Candidates vying for the opportunity to represent the city’s predominantly student district in the City Council said campus safety issues would shape their agendas if elected into office April 5.
State-Langdon Neighborhood Association President and District 8 candidate Scott Resnick said campus safety is the “single most important issue in this City Council race,” and released a 22-page document outlining the issues he finds to be the most pressing, as well as what he said was a constantly changing list of plausible solutions.
Resnick’s proposal said statistics from University of Wisconsin Police Department show crimes have increased on campus in the categories of burglaries, sexual offenses and weapon charges.
Resnick’s plan looks at short-term and long-term solutions for safety concerns around campus, proposing improvements such as better campus area lighting and establishing stronger ordinances surrounding police response to alcohol policy and landlord requirements to ensure safety of new tenants.
In Resnick’s proposal, he said campus safety traditionally plays a hefty role in the District 8 race because the council establishes law surrounding public safety and because the governing body determines how much funding should be provided to the Madison Police Department.
Resnick said it was important to note that alders do not control the strategies law enforcement officers use.
“Although alders can effectively control the purse strings, there is a balance of power between the law enforcement agents that carry out the laws and the government body that creates them,” Resnick said. “Moreover, the city council and Madison Police Department must also abide by county, state and federal law.”

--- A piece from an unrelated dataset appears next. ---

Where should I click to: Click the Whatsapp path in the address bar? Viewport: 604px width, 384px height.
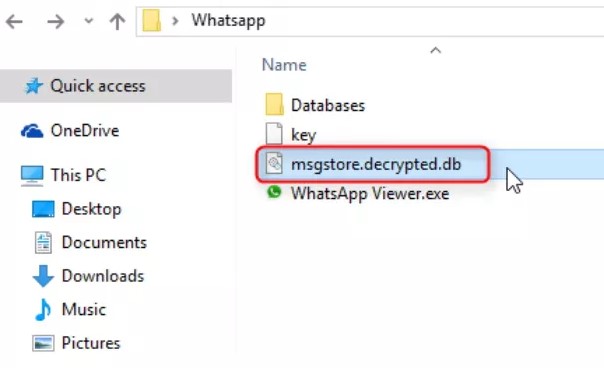pos(228,20)
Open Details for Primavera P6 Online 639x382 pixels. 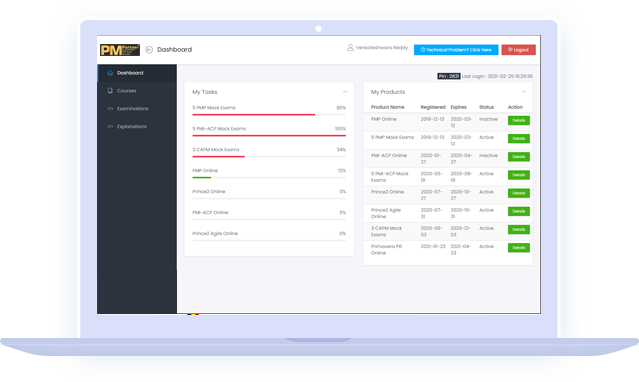(519, 248)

UW student and District 8 candidate Kyle Szarzynski said if elected to office, he would work with the council to establish different attitudes about the methods police use to enforce existing criminal laws, including possession and use of marijuana and underage alcohol consumption – both of which have different regulations under Madison and Wisconsin law.
Under Madison law, residents are allowed to have 28 grams of marijuana in their possession in their own residences, but MPD officers can choose to enforce Wisconsin state law that criminalizes any possession. Szarzynski said he would work with MPD and the UW Police Department to encourage police to work under Madison’s marijuana law and focus less on underage drinking.
“Underage drinking on a college campus should be decriminalized – students in their decision to drink when they are under 21 should not be really enforced by police,” Szarzynski said. “Beyond that, I would argue that marijuana use should also be decriminalized because I don’t think that prosecuting people or criminalizing people for smoking marijuana or drinking underage is really going to do anything to keep the community safer.”
UW Legislative Affairs Chair and Resnick’s campaign manager Sam Polstein said while Resnick supports the idea of decriminalizing underage drinking, it is not a realistic proposal.
Instead, Polstein said Resnick would work to pass medical amnesty legislation to allow underage friends of students who need medical attention to call for help without fear of prosecution. Szarzynski also said he was in fully support of medical amnesty legislation.
“[Szarzynski] can say as much as he wants to on the council floor, but decriminalizing underage drinking is not realistic – it would be laughed out of the water,” Polstein said. “But medical amnesty is something that would help students and could pass on the council floor.”